**Prompt:** Reproduce these lines with "Identify" swapped for "Find" and everything else unchanged, leaving out the pictures.

Dataset entries:
□ □ □

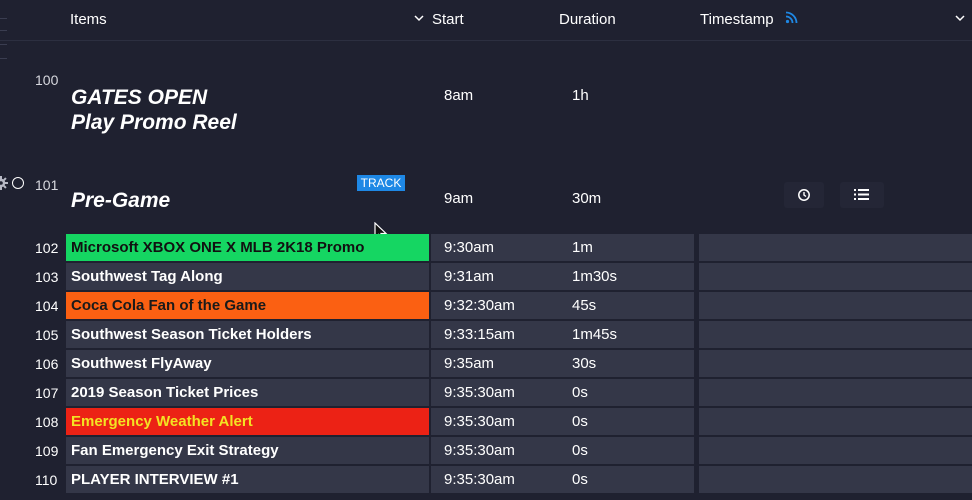 Image resolution: width=972 pixels, height=500 pixels. Describe the element at coordinates (248, 334) in the screenshot. I see `item-title: Southwest Season Ticket Holders` at that location.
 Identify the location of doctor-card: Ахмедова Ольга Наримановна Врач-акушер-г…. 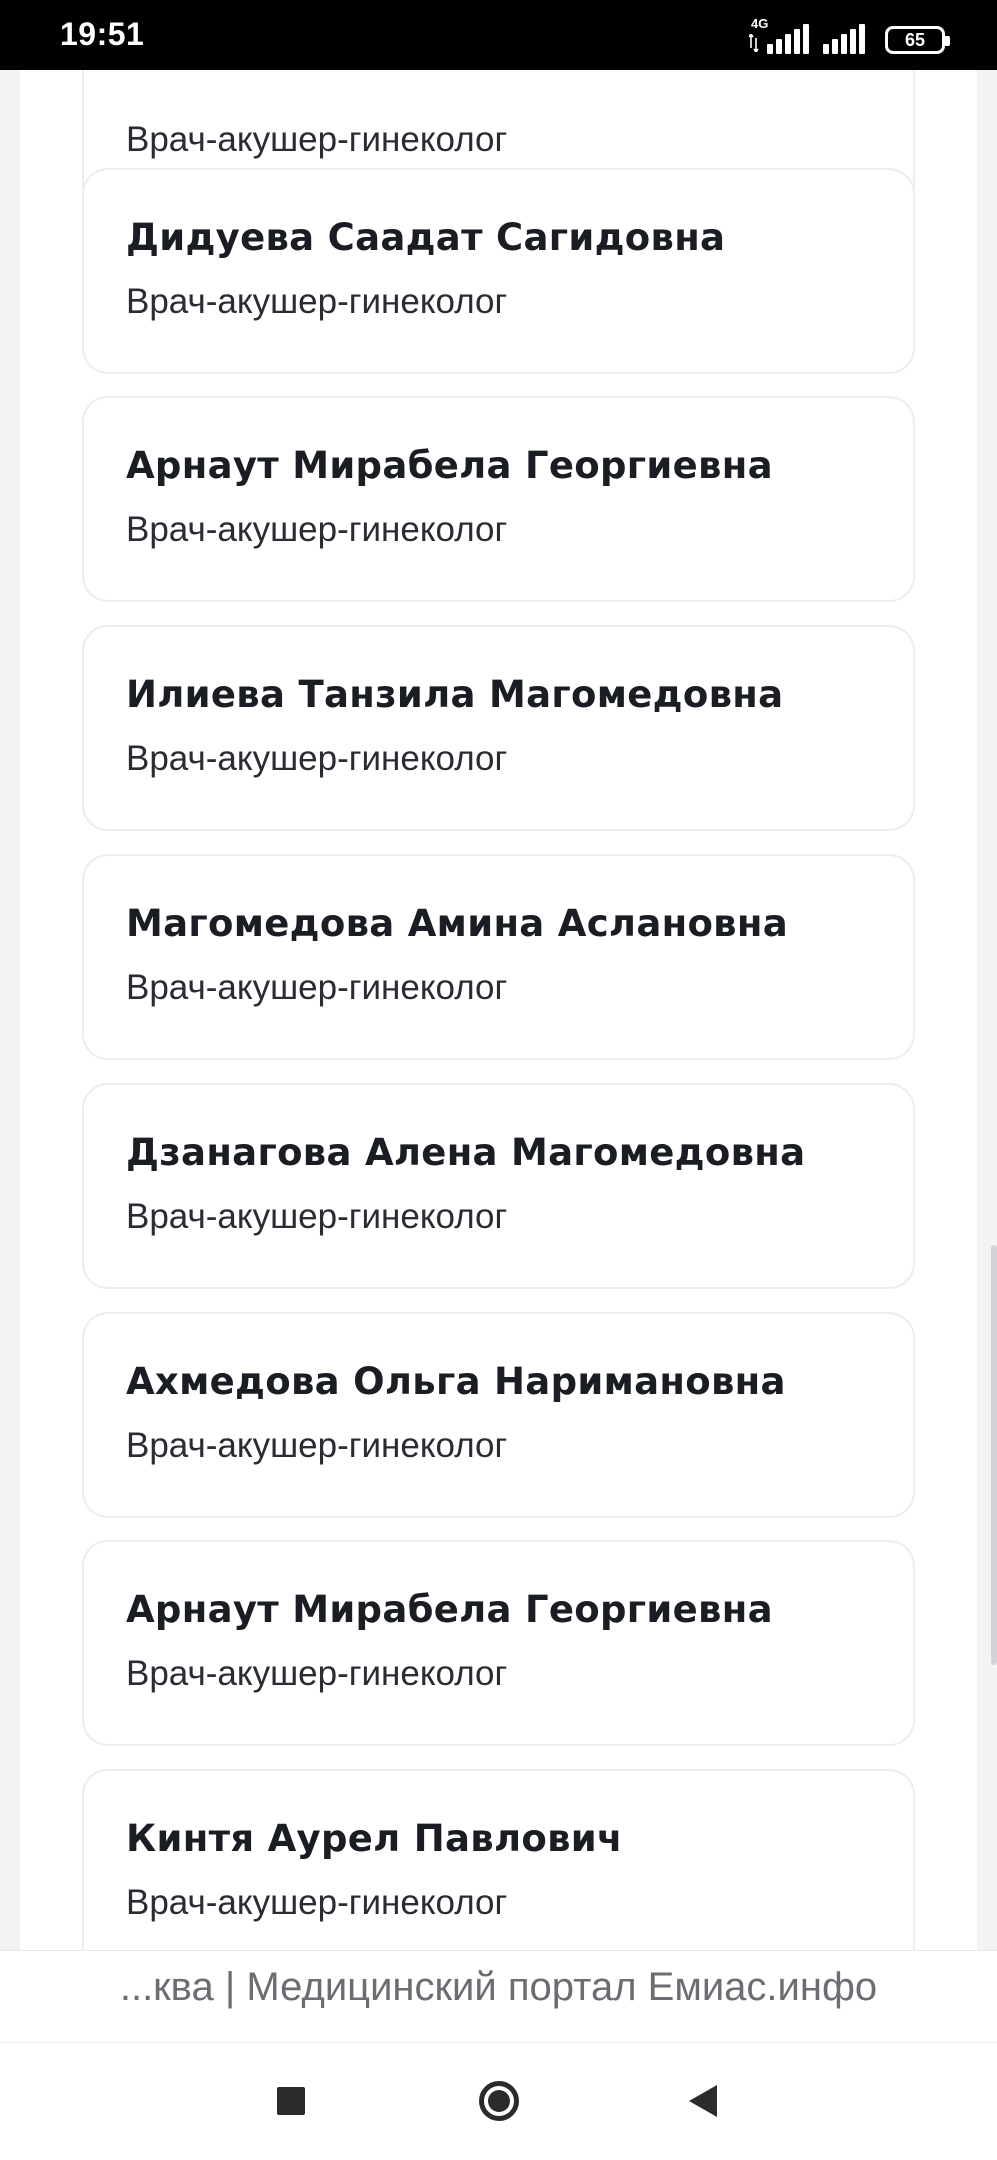
(498, 1415).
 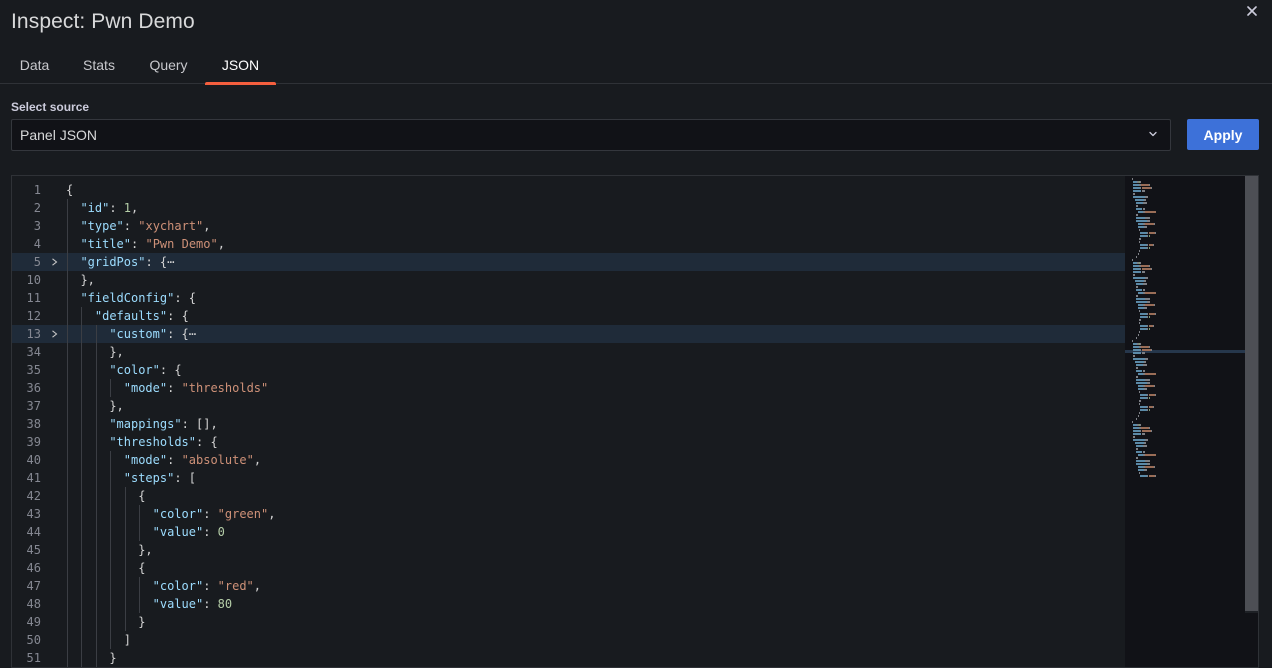 What do you see at coordinates (34, 442) in the screenshot?
I see `line-number: 39` at bounding box center [34, 442].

□ □ □

**Answer for the task:**
 Image resolution: width=972 pixels, height=500 pixels. Describe the element at coordinates (248, 334) in the screenshot. I see `item-title: Southwest Season Ticket Holders` at that location.
 Find the location of doctor-card: Ахмедова Ольга Наримановна Врач-акушер-г…. 
(498, 1415).
  What do you see at coordinates (34, 442) in the screenshot?
I see `line-number: 39` at bounding box center [34, 442].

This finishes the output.